UT Plans for an In-Person Fall Semester

Reporting Texas TV

AUSTIN, Texas —With more than 100,000 vaccine doses distributed by the UT vaccination hub, returning to campus for in-person classes seems more and more likely.

Terrian Spurs, a junior communications and leadership major, expected to return to campus in March 2020 after a two-week Spring Break. Instead, she finished her sophomore year at home in Houston, without many of her class materials for the first month.

“My homework assignments, my textbooks, like a lot of that stuff was back home,” Spurs said.

“I will admit, all of my professors when that first happened were very understanding and they kind of adjusted well for me.”

After a year of attending classes online, Spurs wonders if students are ready to return to regular college courses.

“I feel like we’ve become so adjusted to online learning… for a lot of students, it will probably be difficult to readjust. I feel like now I have to retrain my study habits,” she said.

Nearly-empty campus buildings await the return of faculty and students in the fall, but there is still uncertainty about how UT will balance safety and in-person education. (Photo: Brynne Herzfeld)

Kathleen Harrison, the communications manager for the Office of the Executive Vice President and Provost, said 90% of fall 2021 courses are planned to be in-person. The goal is for them to be as similar as possible to the fall of 2019.

She said it is still too early to say what classes will look like in terms of social distancing and wearing masks.

“We’re still kind of in uncharted territory because we’re still in the pandemic, but we have a year of online instruction in dealing with how university operations work during a pandemic, so we’ve learned a lot,” Harrison said.

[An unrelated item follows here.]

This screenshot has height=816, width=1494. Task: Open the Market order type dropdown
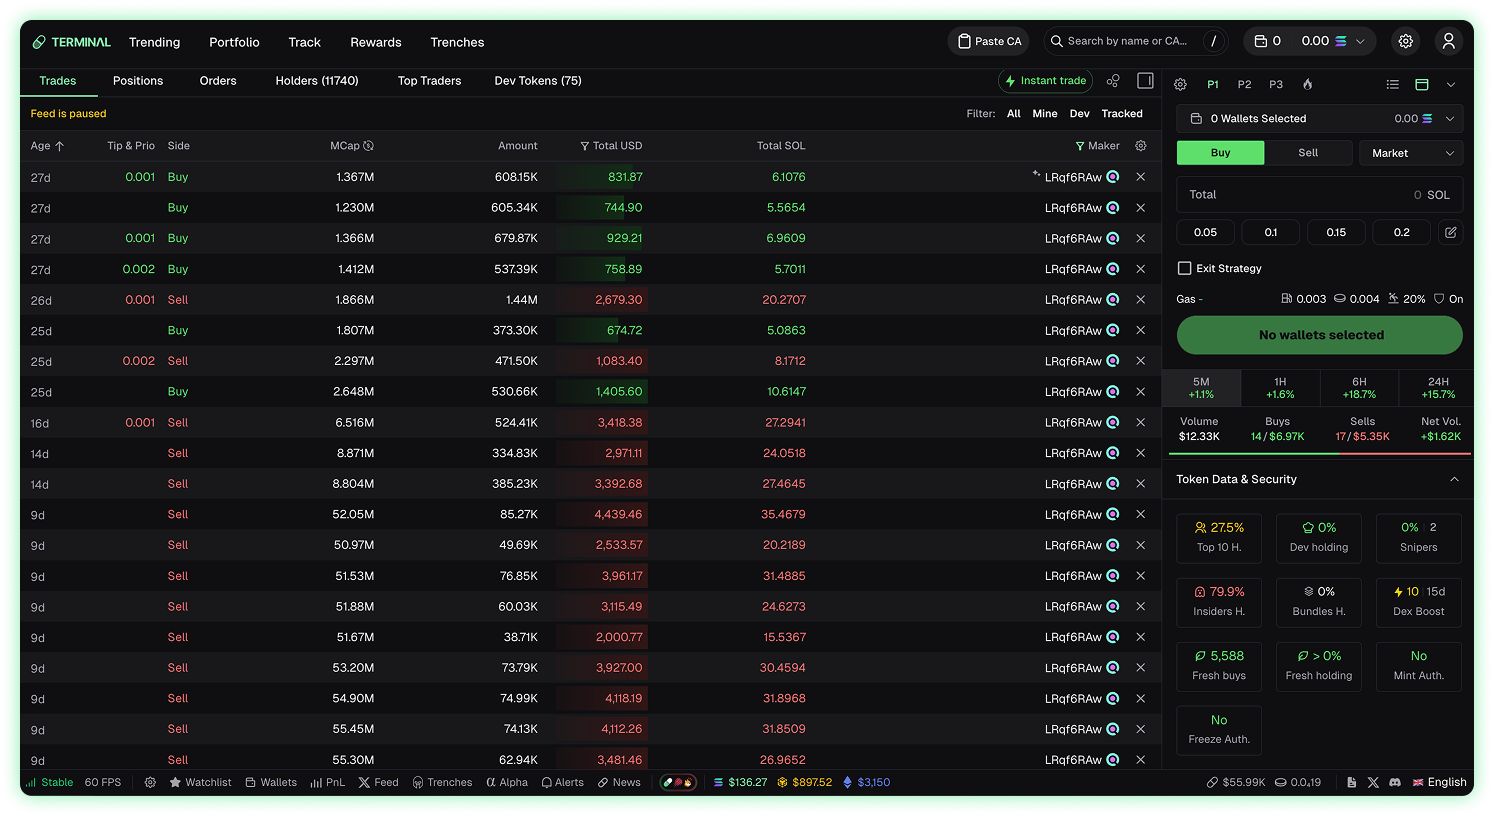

The university hopes to keep measures like the Protect Texas Together protocols in place for the fall semester. Although UT has encouraged faculty and students to get vaccinated against COVID-19, vaccination status has no bearing on whether students can attend in-person courses.

“We cannot require preventive vaccination, and we are asking faculty not to ask students to prove that either. There’s a whole FERPA and HIPAA situation there as well, in terms of sharing vaccination status,” Harrison said.

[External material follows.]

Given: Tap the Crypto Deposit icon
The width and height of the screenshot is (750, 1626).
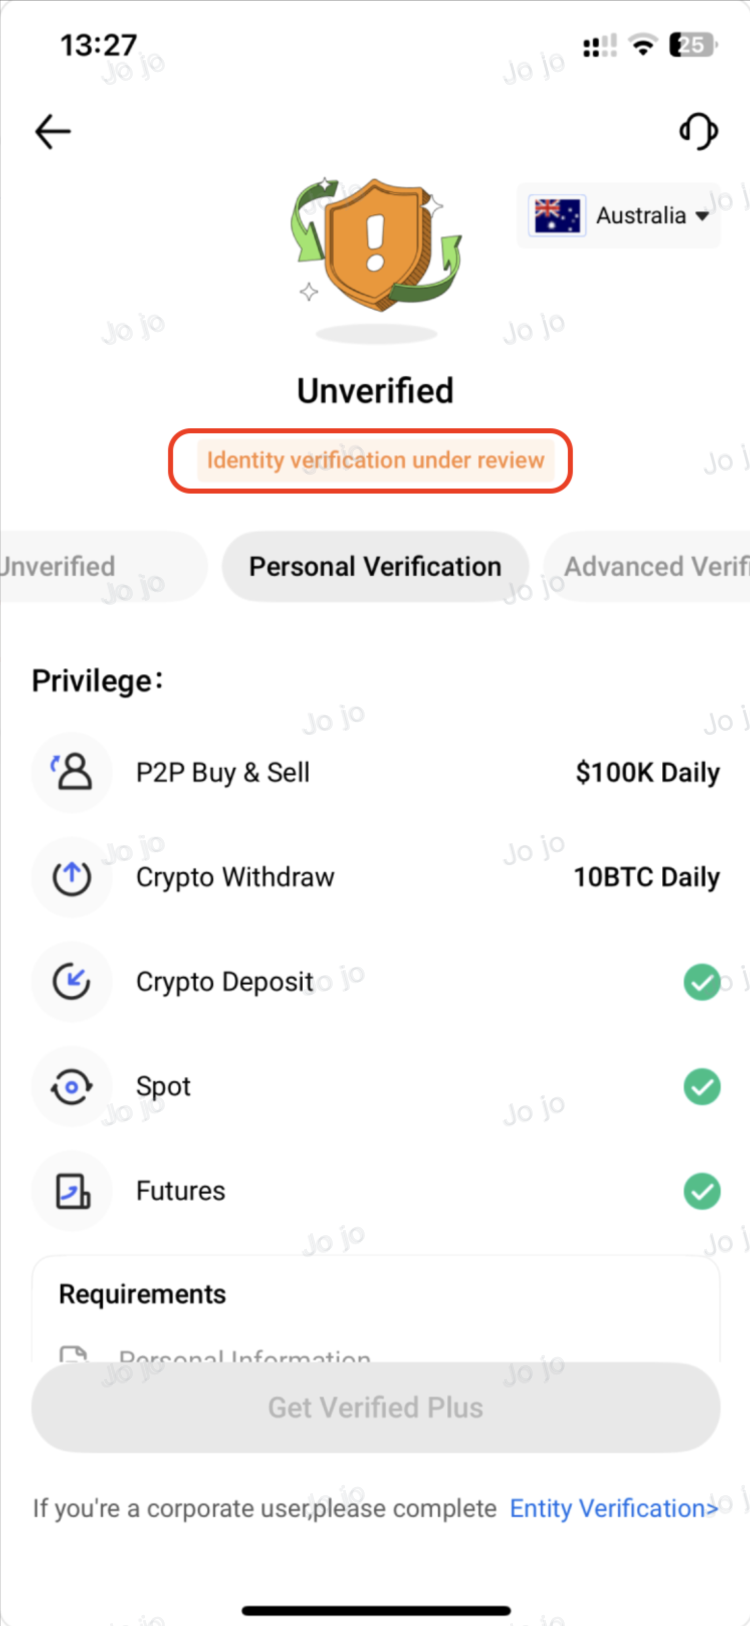Looking at the screenshot, I should (x=72, y=982).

Most of the seats in this large lecture hall at the University of Texas are tied down and unusable due to social distancing guidelines. (Photo: Brynne Herzfeld)

Journalism associate professor Kevin Robbins taught a hybrid class last fall that was forced online in October due to rising COVID cases. While he is comfortable wearing masks inside the classroom, he hopes that new CDC guidelines will allow classes to go outdoors without masks.

“The guidance now from the CDC is that if everybody’s vaccinated, you’re perfectly fine to be outside together with your masks off. I hope that on nice days outside, we can go outside, sit in a big circle and take off our masks,” Robbins said

He found ways to successfully transition his in-person classes to a digital format, but said he still misses the hustle and bustle of campus life, and the unique interactions that can only happen when  face-to-face.

“When you’re doing something and it’s really working and everyone’s engaged, ideas are just bouncing off the walls,” Robbins said.

”It’s amazing and unpredictable. That can only happen in a classroom. It really can’t happen on Zoom. I can’t wait for that to happen again.”

As a student who has only returned to campus a few times since last spring, Spurs also looks forward to seeing her friends in person again. She will be fully vaccinated.

“I feel like I’m just really excited to see them again and hug them again,” she said.

“I really miss being in that social environment, for sure.”